EXTRACT TO READ:
If the store path of openssh is staying the same, then you probably need to set nix.settings.keep-outputs = true. This will stop the dev and man outputs from being garbage collected.

1 Like

The dev output not being available (neither on the build system, the target host, or the CI cache) does seem to be the culprit.

The services.openssh module adds a config check derivation to system.checks that has the configured package in its `nativeBuildInputs’: nixpkgs/nixos/modules/services/networking/ssh/sshd.nix at d03088749a110d52a4739348f39a63f84bb0be14 · NixOS/nixpkgs · GitHub

This has two distinct problems:

  1. The derivations in system.checks are only build-time dependencies of the system derivation, they’re not added to the system closure and therefore not pushed to the binary cache and GC’ed from systems they’re on (and I’ve got automatic GC enabled).
  2. The check derivation depends on the dev output of the package even though it only uses the sshd binary.

I could fix 1. either by setting nix.settings.keep-outputs = true in nix.conf (but that would disable GC’ing of build-time deps in general), or by adding system.checks to system.extraDependencies, which are added to the system closure.

EXERCISE INSTRUCTIONS:
(A) In the NixOS openssh thread, which setting would stop the dev and man outputs from being garbage collected?
(B) Continue the NixOS openssh thread, starting after its last sentence.

DATA SUPPLIED:
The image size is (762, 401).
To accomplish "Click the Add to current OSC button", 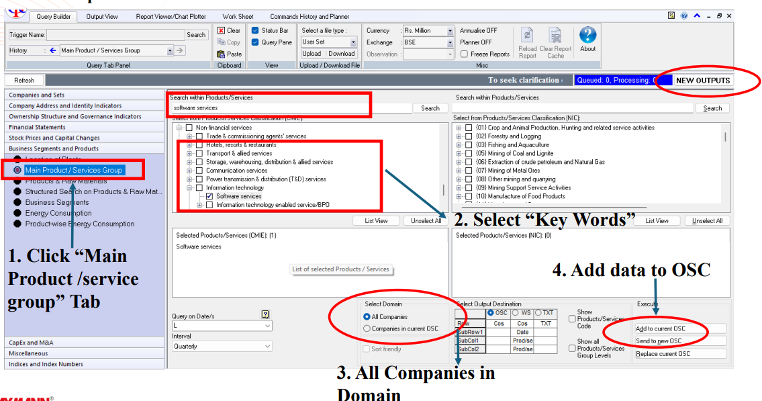I will [x=679, y=328].
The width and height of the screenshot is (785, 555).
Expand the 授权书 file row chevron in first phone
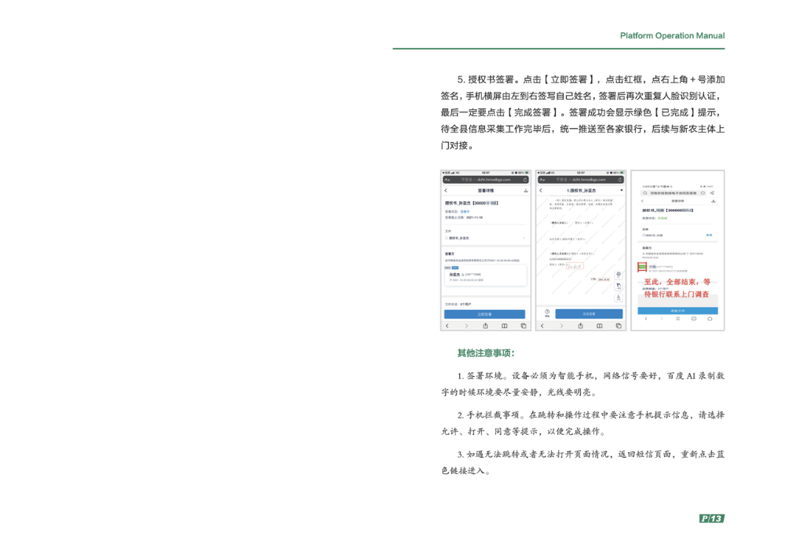click(x=524, y=238)
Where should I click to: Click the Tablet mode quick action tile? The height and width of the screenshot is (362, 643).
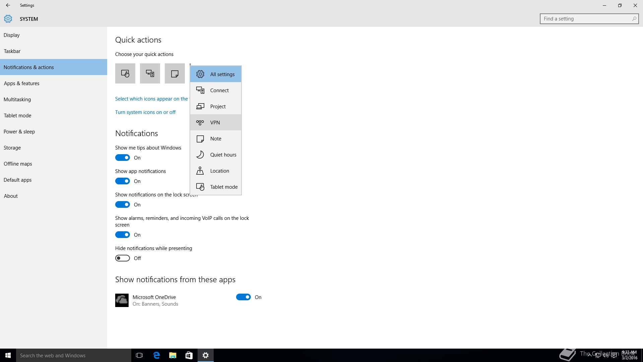click(x=125, y=73)
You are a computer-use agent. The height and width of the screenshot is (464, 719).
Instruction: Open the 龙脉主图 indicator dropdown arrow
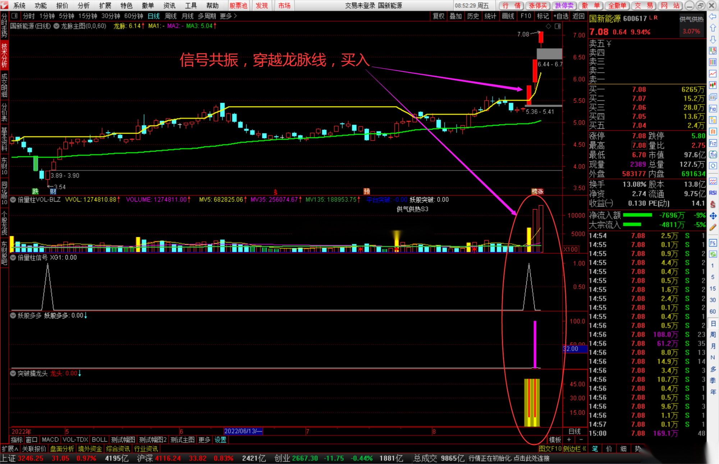(56, 26)
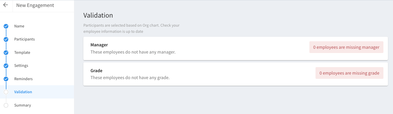This screenshot has width=393, height=114.
Task: Navigate to the Reminders step
Action: (23, 79)
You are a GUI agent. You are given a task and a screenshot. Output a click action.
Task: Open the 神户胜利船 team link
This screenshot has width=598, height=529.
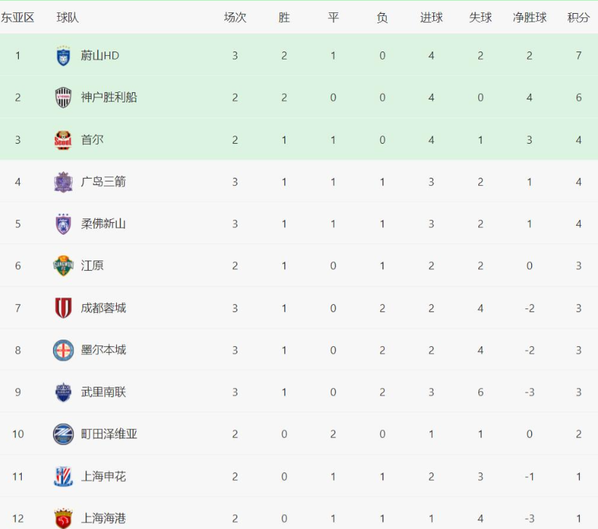pyautogui.click(x=109, y=98)
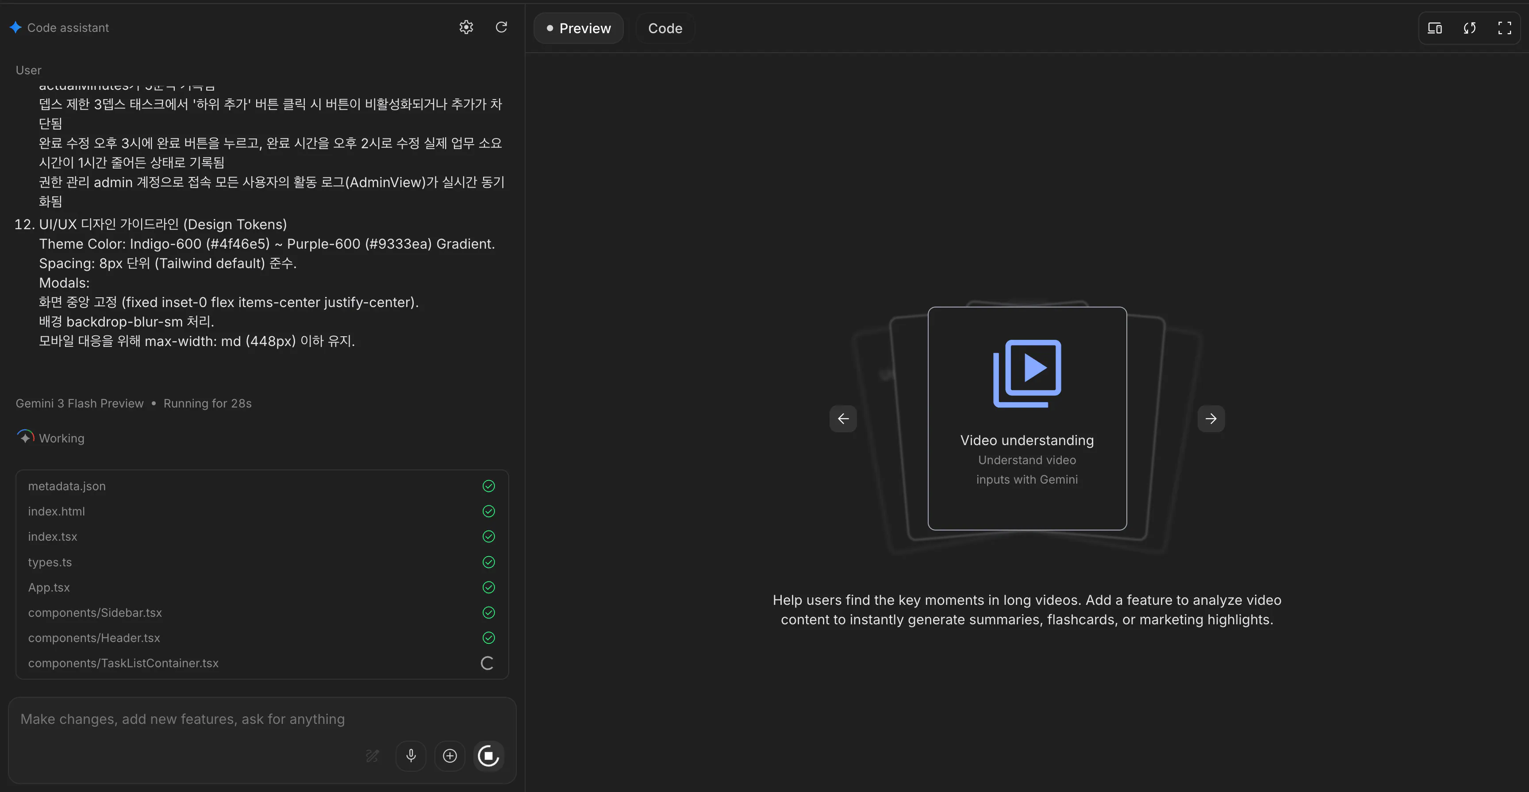Click the add attachment plus icon
Viewport: 1529px width, 792px height.
pyautogui.click(x=449, y=755)
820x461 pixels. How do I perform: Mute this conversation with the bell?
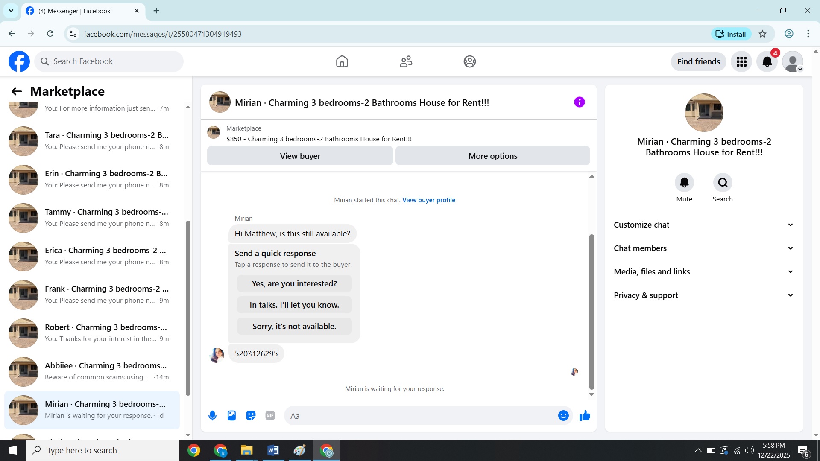click(684, 183)

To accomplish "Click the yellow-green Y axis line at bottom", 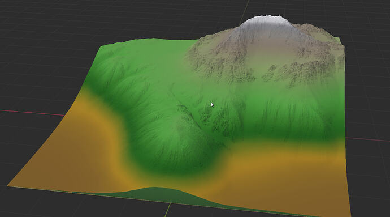I will (168, 210).
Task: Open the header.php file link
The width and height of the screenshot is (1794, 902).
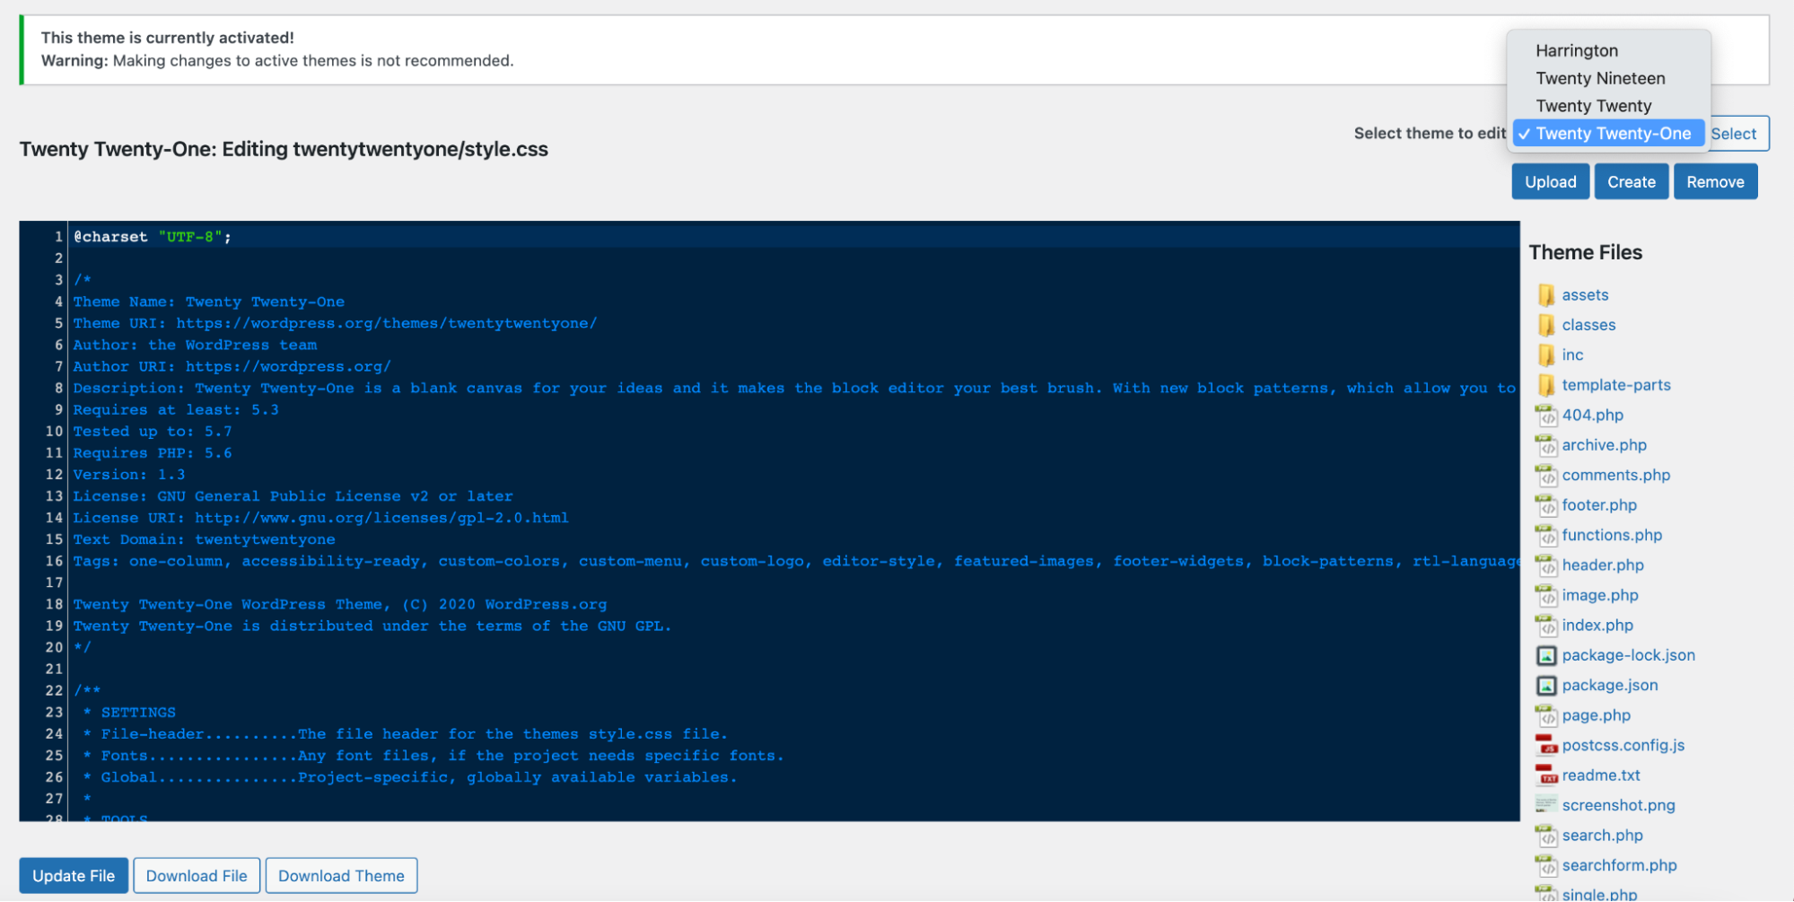Action: click(x=1602, y=565)
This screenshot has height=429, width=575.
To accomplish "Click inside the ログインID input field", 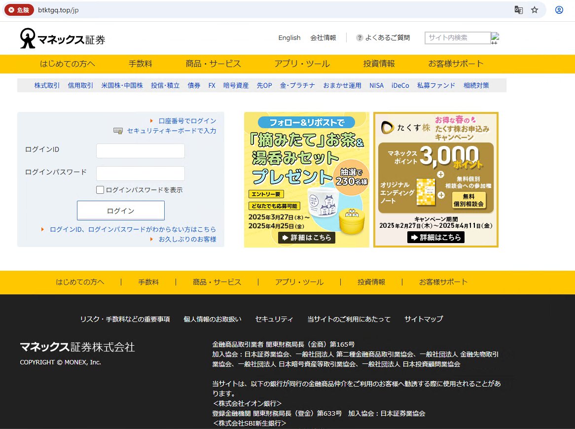I will tap(140, 150).
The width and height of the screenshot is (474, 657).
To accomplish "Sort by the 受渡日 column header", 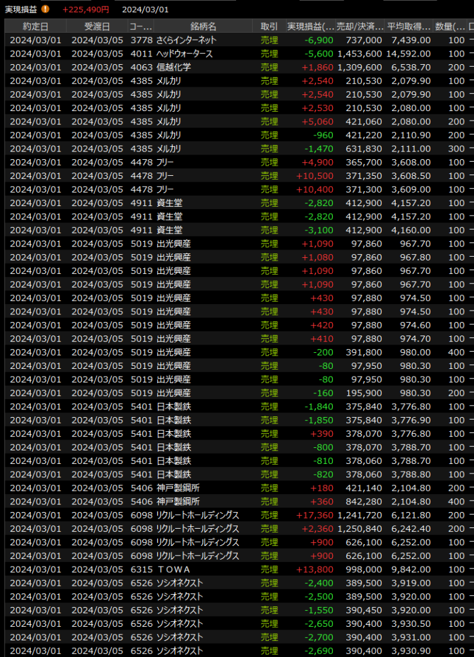I will [x=97, y=26].
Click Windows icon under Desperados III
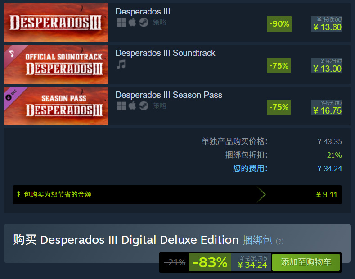 click(x=121, y=23)
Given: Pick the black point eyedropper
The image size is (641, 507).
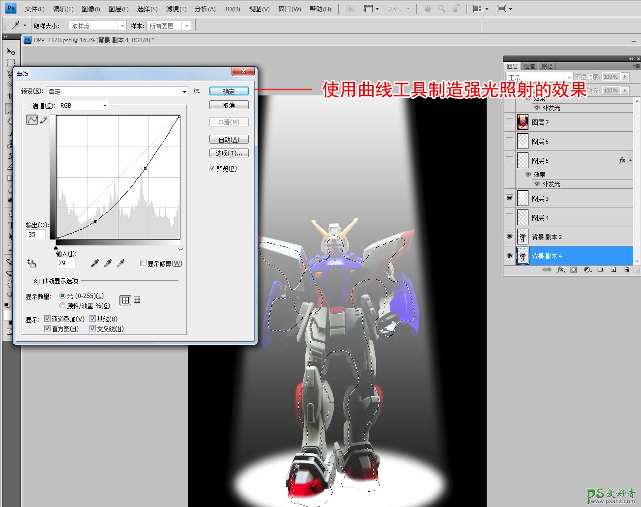Looking at the screenshot, I should [x=95, y=264].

RESPONSE LIST:
(A) Setting nix.settings.keep-outputs = true.

(B)
If 1. is fixed, the situation where I have to rebuild the dev output of the openssh package even though the regular out output is available would still arise if I make changes to the SSH configuration that would modify the check derivation.

So ideally 2. would be addressed (only feasible if done upstream). What would be the correct way to do this? Is it possible to only add a particular output to the nativeBuildInputs? Would injecting the full binary path using string interpolation work?

(this should probably be a nixpkgs issue/PR at this point)

Use nix-diff on the .drv to see the differences between derivations. Often that helps finding why things rebuild. Use nix-store --query --deriver to get the .drv for a built store path.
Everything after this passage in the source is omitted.